### Exercise goal:
There is material below. Print exactly the lines starting at the line with "2576x1368 pixels." and ending at the line with "is (1347, 2560).", ends included, and no others.

......

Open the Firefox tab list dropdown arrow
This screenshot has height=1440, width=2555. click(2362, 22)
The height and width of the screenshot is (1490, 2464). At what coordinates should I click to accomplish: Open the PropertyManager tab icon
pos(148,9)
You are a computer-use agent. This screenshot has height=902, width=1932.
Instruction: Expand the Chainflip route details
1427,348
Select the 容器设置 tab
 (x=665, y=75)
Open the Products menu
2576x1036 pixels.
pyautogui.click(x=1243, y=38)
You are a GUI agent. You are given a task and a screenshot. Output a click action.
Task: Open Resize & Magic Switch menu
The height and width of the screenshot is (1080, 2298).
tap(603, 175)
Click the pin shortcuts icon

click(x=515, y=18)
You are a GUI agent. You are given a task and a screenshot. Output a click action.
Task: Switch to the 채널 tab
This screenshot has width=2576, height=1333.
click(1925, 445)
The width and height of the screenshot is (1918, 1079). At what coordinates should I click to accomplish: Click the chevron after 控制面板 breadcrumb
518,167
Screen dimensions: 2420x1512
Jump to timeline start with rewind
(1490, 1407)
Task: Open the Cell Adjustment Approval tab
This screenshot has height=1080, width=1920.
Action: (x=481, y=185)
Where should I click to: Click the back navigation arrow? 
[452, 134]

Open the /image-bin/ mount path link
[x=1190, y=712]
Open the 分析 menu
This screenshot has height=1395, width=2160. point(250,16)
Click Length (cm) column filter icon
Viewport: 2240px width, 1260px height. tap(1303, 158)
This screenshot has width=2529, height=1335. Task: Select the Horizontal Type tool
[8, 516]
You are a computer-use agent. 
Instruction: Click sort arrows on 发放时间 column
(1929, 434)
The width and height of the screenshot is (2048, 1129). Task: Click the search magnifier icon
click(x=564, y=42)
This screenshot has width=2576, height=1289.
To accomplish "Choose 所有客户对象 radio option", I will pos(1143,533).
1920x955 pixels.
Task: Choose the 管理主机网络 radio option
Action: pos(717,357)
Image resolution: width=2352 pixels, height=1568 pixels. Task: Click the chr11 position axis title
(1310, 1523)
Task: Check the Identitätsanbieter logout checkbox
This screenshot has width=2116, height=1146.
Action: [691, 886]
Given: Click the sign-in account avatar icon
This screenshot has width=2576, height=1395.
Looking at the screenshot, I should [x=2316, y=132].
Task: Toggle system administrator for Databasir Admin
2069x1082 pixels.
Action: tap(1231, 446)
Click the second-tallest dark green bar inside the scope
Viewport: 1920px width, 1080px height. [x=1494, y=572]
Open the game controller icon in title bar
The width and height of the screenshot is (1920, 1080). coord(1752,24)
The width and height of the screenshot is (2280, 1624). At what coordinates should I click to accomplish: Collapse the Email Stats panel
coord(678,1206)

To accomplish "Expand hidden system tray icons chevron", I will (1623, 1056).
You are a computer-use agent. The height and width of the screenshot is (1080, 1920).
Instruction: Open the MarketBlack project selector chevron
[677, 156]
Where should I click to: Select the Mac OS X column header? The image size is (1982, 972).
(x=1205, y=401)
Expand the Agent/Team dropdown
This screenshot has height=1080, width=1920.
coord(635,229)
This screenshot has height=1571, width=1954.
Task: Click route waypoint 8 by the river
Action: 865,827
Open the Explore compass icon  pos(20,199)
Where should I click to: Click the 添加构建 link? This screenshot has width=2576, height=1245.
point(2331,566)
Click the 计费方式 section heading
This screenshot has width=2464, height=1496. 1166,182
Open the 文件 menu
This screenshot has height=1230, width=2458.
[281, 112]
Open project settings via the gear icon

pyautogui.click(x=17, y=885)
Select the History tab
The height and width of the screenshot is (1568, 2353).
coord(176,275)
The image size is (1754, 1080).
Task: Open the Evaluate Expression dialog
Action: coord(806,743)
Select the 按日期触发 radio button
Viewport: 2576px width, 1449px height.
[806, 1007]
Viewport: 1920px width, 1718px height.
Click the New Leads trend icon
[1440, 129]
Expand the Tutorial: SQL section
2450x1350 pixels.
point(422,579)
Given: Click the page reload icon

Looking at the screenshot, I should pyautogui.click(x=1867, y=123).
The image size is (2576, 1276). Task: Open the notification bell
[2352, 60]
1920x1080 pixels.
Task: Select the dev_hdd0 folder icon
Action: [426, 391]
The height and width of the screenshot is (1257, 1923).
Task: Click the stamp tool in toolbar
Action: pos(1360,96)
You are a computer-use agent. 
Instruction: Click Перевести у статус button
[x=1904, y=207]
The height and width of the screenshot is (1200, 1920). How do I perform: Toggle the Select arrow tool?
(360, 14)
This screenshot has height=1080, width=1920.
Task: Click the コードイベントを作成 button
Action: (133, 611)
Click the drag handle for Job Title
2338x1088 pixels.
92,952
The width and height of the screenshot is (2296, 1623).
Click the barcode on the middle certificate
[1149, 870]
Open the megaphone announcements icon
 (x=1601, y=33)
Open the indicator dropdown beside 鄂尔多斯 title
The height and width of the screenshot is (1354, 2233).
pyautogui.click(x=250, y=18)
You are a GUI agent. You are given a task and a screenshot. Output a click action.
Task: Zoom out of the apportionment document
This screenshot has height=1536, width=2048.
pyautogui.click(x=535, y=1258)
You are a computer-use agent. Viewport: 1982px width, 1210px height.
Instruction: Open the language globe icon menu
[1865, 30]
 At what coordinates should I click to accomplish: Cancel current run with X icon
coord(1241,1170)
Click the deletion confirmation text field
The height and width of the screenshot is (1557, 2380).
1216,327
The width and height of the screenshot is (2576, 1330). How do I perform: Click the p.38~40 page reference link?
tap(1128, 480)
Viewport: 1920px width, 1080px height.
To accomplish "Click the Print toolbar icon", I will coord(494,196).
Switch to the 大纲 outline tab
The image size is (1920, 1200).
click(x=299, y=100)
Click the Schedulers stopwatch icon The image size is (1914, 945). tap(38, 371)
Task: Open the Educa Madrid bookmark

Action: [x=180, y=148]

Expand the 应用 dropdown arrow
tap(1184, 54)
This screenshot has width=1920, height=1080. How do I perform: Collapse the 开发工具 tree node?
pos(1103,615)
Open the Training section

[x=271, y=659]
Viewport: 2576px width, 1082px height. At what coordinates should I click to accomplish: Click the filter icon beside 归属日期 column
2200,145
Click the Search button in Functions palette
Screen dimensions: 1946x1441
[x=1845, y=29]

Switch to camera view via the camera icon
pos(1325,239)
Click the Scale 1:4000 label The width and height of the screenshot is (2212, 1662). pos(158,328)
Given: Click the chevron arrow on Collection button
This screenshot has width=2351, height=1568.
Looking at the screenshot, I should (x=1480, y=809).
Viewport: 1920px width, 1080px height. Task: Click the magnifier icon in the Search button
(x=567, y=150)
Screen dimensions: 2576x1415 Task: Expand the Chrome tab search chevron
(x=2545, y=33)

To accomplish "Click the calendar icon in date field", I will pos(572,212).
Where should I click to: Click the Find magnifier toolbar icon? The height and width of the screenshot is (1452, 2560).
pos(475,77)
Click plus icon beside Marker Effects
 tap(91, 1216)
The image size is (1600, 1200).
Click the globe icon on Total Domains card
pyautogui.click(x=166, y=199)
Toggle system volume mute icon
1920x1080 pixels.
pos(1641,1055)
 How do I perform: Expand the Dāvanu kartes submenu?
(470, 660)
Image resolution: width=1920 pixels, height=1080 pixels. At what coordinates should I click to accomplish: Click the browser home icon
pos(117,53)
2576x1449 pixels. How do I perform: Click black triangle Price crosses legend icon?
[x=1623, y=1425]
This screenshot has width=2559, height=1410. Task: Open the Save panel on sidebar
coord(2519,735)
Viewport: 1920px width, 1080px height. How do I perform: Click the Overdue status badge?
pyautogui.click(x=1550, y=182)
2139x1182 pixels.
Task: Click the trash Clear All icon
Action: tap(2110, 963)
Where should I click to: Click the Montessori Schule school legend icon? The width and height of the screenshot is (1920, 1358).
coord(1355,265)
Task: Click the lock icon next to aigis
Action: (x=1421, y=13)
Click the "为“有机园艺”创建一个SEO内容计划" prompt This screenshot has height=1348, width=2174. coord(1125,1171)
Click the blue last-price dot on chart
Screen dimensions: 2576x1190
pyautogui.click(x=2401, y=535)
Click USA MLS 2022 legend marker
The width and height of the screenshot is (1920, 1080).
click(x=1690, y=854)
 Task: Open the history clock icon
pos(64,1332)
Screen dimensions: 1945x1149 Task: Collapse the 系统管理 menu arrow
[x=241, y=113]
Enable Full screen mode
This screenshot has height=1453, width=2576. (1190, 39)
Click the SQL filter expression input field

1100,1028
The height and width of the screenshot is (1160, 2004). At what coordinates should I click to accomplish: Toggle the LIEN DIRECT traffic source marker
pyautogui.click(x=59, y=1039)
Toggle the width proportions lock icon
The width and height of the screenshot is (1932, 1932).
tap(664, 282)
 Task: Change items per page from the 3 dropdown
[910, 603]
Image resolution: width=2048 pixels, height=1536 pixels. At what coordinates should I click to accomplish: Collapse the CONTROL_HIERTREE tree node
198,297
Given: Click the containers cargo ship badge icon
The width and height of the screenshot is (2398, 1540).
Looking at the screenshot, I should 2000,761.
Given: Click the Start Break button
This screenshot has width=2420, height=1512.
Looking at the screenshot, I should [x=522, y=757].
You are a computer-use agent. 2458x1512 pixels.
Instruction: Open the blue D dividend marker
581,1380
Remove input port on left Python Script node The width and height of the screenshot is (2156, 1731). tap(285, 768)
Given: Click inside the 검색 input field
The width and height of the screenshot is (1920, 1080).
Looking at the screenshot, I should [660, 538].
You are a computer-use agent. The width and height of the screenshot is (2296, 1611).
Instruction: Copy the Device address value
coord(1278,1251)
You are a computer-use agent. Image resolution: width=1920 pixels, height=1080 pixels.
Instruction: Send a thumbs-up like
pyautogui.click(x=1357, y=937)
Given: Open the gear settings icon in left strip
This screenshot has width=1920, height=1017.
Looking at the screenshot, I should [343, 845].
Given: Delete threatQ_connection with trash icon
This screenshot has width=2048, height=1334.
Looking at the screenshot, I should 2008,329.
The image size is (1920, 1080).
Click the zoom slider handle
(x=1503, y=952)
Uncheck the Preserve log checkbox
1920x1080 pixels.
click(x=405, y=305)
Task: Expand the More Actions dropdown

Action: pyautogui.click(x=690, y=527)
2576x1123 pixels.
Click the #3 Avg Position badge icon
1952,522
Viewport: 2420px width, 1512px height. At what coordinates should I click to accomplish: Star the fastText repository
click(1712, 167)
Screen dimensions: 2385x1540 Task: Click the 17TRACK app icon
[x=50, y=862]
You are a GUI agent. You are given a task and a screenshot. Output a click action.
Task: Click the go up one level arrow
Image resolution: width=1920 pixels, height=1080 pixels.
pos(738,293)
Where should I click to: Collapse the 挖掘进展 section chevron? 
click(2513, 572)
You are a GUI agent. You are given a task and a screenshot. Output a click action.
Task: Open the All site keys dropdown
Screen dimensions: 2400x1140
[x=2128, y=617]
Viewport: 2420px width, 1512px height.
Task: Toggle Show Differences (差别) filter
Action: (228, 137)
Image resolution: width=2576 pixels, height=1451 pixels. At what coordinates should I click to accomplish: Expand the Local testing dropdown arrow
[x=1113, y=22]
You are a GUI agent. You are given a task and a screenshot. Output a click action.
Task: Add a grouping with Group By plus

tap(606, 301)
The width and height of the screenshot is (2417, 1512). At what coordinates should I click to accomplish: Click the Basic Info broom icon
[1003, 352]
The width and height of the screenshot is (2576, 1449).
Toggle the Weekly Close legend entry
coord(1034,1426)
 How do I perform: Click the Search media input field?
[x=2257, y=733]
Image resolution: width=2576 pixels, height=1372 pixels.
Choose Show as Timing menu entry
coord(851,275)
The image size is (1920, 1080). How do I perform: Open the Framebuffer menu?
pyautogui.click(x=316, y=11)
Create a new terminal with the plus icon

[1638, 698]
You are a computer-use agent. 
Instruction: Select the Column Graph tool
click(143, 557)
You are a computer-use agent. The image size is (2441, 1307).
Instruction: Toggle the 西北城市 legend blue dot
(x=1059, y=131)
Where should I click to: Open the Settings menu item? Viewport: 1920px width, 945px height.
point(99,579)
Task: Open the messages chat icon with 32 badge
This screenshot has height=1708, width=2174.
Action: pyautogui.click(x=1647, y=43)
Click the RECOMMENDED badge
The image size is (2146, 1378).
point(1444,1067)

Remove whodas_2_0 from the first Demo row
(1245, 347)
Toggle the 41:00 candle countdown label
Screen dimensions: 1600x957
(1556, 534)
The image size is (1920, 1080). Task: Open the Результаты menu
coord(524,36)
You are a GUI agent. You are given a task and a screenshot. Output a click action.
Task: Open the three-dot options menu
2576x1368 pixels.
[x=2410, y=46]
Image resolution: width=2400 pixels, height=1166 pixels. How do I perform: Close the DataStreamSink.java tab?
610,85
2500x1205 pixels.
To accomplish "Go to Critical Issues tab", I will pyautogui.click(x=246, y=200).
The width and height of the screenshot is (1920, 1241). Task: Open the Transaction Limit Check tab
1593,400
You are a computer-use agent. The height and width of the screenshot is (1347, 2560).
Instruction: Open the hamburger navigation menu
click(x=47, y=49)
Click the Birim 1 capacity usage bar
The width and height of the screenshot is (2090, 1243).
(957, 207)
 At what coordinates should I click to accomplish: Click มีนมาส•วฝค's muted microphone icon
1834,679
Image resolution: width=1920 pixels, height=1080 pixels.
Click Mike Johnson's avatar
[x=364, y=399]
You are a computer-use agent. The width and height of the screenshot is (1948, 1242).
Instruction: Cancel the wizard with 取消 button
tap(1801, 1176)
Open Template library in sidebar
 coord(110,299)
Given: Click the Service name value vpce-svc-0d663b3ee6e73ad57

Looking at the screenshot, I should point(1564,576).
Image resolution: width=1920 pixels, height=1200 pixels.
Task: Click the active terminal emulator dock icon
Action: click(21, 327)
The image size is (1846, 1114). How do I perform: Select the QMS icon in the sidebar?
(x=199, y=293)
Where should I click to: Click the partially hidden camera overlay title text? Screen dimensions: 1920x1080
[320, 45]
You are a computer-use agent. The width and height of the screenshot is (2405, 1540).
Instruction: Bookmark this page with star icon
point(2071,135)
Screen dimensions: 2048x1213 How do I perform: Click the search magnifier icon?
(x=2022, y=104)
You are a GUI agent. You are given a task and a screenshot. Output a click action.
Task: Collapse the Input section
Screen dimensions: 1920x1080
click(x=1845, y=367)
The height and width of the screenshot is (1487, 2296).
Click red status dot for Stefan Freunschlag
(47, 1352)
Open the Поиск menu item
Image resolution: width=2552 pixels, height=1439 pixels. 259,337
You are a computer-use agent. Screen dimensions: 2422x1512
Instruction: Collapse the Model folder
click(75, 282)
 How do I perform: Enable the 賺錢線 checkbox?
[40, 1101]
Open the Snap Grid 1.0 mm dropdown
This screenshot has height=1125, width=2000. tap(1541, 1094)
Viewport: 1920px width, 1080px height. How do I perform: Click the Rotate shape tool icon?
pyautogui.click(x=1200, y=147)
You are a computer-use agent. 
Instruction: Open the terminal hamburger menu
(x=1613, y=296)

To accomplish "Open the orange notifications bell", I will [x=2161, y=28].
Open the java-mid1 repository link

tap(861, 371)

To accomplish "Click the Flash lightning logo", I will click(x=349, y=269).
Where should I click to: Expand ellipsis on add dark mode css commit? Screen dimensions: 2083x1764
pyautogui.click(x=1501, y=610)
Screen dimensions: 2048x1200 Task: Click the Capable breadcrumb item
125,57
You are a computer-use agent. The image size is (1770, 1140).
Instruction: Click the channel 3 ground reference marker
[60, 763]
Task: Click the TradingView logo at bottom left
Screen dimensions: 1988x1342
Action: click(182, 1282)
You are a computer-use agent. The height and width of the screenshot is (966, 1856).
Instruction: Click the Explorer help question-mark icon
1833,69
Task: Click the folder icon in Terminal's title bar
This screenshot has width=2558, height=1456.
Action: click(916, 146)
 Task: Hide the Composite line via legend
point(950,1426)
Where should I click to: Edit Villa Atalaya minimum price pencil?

......

### Finished task:
2576x1368 pixels.
[x=2410, y=46]
Image resolution: width=2400 pixels, height=1166 pixels. How do I perform: Close the DataStreamSink.java tab?
610,85
2500x1205 pixels.
To accomplish "Go to Critical Issues tab", I will pyautogui.click(x=246, y=200).
The width and height of the screenshot is (1920, 1241). Task: Open the Transaction Limit Check tab
1593,400
You are a computer-use agent. The height and width of the screenshot is (1347, 2560).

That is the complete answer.